Football civil war is just what we wanted and have needed for so long

 

 

 

By Tony Attwood

If you are a regular reader of Untold, you’ll know that from the off we have been against international (as in country v country) games of football.  The argument is simple: the clubs pay the players’ wages, the clubs work to keep the players fit, and the players already have exhausting schedules.    Country associations get involved in none of the clubs’ essential preparation and training work, but pick up players as and when they demand it, play them (injured or not), hand them back and say “have them ready for next time”.  It has been ever thus.

Quite why the clubs put up with it I have never been sure, but I suspect it is a lack of organisation by the clubs, a desire for players to travel first class, and a worry that the international bodies might retaliate in some undefined way.

But now the in-fighting as taken a new turn as Fifa and Uefa are effectively at war with each other.  It is not quite what I had in mind in terms of international reform, but in the absence of anything else, it might be a good step in the right direction.

So Uefa has told Fifa in no uncertain terms that this time it has gone too far in making what Uefa calls an “incomprehensible and unjustifiable” decision to allow Folarin Balogun’s suspension to be cast aside.   To say, as some of the media have done, that “Ceferin has effectively put European football on a war footing with the world governing body” is maybe a bit over the top, given the ability of sub-Fifa organisations to back down in the past, but even so, this could be the moment we have been waiting for.  

Trump, Infantino, and Ceferin have changed the world of football for the worse by deciding that they can make instant decisions about a sport that has evolved slowly and often (although not always) carefully since the first FA Cup matches came along in 1872.   And they haven’t done this by mistake.  They have charged in with the assuredness of playground bullies taking on kids half their age and half their size.   But for once they have found the rest of the playground has reared up and said “enough.”

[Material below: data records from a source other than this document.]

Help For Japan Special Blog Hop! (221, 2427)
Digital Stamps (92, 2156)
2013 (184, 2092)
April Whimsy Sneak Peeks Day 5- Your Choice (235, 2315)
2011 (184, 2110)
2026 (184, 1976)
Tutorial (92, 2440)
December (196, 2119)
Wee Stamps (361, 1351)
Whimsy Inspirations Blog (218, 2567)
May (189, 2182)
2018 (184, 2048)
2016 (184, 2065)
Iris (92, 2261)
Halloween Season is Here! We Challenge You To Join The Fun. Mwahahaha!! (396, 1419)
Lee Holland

Infantino has, of course, been treading a dodgy path since he came up with the Club World Cup nonsense eight years ago, and Uefa has rather cleverly been biding its time to launch its torpedoes.   It watched the growth of the WC finals with the proposal now of moving the Club World Cup up to four dozen teams in 2029, and it looked like they might get away with it, until at last, the rest of the world has found a cause it can combine against.

Finally, finally, football has realised how vulnerable these two giant bodies (Fifa and Uefa) actually are, for they make all their money from competitions that depend 100% on the co-operation of the clubs.   Indeed it is often noted that last year Uefa made around €5,000,000,000 out of the Champions League.  And that’s in one year!  And all for pulling numbers out of a hat, and then sitting and watching the clubs take the risks (in terms of injured players and dead rubber matches at the end of the sequence).  And let’ss be clear, it is not Fifa and Uefa that take risks – the TV rights are sold way in advance.

But of course you know what it is with the downright greedy; they are never satisfied.   They want more, and feeling that they are all-powerful gods, they demand more.   If the clubs say they don’t have any more cash, they turn to commercial sponsors and offer more, and then tell the clubs they have to change what they do, to accommodate what capitalism wants. 

But greedy bastards never know how to stop, and Fifa doesn’t like Uef a dominating club football with its annual competition, so it is now expanding and enlarging its own WC (world cup).

And like all little children who are used to getting their own way, they are in “take it or leave it” mode, as when the Europeans got up and walked out of the Fifa congress in protest at Infantino turning up late.

True, the media are a bit uncomfortable about two of its mainstream sources of summer football news behaving like little children fighting in a playground and so they want concessions if they are to go along with this nonsense.   So Uefa promises no water breaks at quarter time, and allowing in referees who the Americans wouldn’t allow into their country for the WC to run their matches.  And then with all that running, along comes Balogun.

Uefa now openly hates Fifa, and the feeling is there both among the troops and at führer level as well.  At the moment we are at the stage of executives not turning up at each other’s shows, which means that the leaders of Fifa and Uefa don’t get to talk very much.     Indeed, each organisation is rife with petty jealousies neither side knows what the next one will do.  One option really now is that one of the two big football bodies will take the other to court over something or other.  

That in turn would use up vast amounts of the two gangs’ funds.  Then, by the time they come back to the clubs and regional associations with begging bowls, they could well be told to bugger off, and we could at last see the reform that football at international level is so overdue.